Well, there was this tornado. I know what you're going to say, but hear me out, this does get better. It was pretty soon after I graduated college. I was in a strange town, and I was driving back to my hotel from a job interview on a stormy afternoon when I saw the tornado, so I pulled off the road into a shopping center parking lot and ran into the only store that was open, a Toys R Us. I told the store manager that I had seen a tornado outside, and right then the tornado siren started to sound outside, so she announced over the PA system that everyone had to get to the fitting rooms in the center part of the store and huddle together. So that's what we all did. And it was during this terrifying experience that I ran into the guy.
I guess to most people he was about average-looking, but to me, handsome is as handsome does. He was a young guy, tall, kind of thin, with dark, almost black, hair and heavy eyebrows over dark eyes. His jaw was strongly square-shaped, chin cleft. He had large, bony hands with long fingers, but they were clean, the nails trimmed. He was right next to me in the huddle. Our eyes met, and he smiled reassuringly at me. Then the power went out.
Now that the muzak was off, and the fluorescent lights had quit buzzing, all we could hear was the tornado siren and the hammering of the hail that had begun to come down. A little kid next to me began to cry; a boy about seven or eight. I picked him up into my lap and wrapped my arms around him protectively. Then I felt strong, warm arms wrap around me in a similar fashion, from behind, and legs stretch out on either side of my hips on the floor. I felt breath on my ear, a heartbeat, rapid, anxious. It had to be him, he was the closest man to me in the crowd; and whoever was holding me was definitely a man. I could feel his uneasy sex shift half-hard in his pants, just at my lower back.
The wind and rain outside whipped the roof more and more violently. There was thunder and lightning. There was a deep, ominous rumble, shaking the ground; "like a freight train" doesn't quite describe it. Maybe like a freight train, times a hundred.
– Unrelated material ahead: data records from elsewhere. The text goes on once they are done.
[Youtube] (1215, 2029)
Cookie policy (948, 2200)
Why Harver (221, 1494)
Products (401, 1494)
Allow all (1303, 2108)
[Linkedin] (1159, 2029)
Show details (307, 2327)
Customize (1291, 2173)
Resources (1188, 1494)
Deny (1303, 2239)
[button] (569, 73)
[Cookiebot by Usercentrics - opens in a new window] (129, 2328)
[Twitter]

Then there was all this crashing and banging against the outside of the building, crunch of glass and metal. Cars, unmistakably. It was in the parking lot. It would come for us next. I started to pray, not for myself, but for the little kid in my arms. I know that sounds cheesy. This next part is even worse. All I could think of was that line from the Lord of the Rings movie that Arwen says when Frodo is about to die: "What grace is given me, let it pass to him." So I thought that over and over and over.
It must have worked, because the tornado passed us over and dissipated soon afterward. We didn't know that's what happened; we just heard the rumbling fade and go away, and the rain continued like nothing had happened. Outside there was the siren, and car alarms. Inside there was anxious silence.
A sweaty, fidgety half-hour or so later, the siren stopped, which people took as their cue that it was safe to go outside and see what the damage was. I gave the little kid back to his mother, from whom he had been separated in the confusion of the huddle. We all looked outside and saw what turned out to be eight cars piled up against the side of the store, one of them mine. I went outside to call triple-A on my cell phone, but there was no signal. I learned later that the tornado had taken out the only two cellular towers for a hundred miles.
"Do you need a ride somewhere?" A guy said from behind me. I turned and looked, and it was the same guy who had wrapped his arms around me in the store.
"Yeah," I said. I told him the name of my hotel.
"That's my van." He pointed out a blue-green Honda minivan, dimpled all over from the hail. "It's unlocked, you can go ahead and get inside out of the rain. I'm going to see if anyone else needs a lift."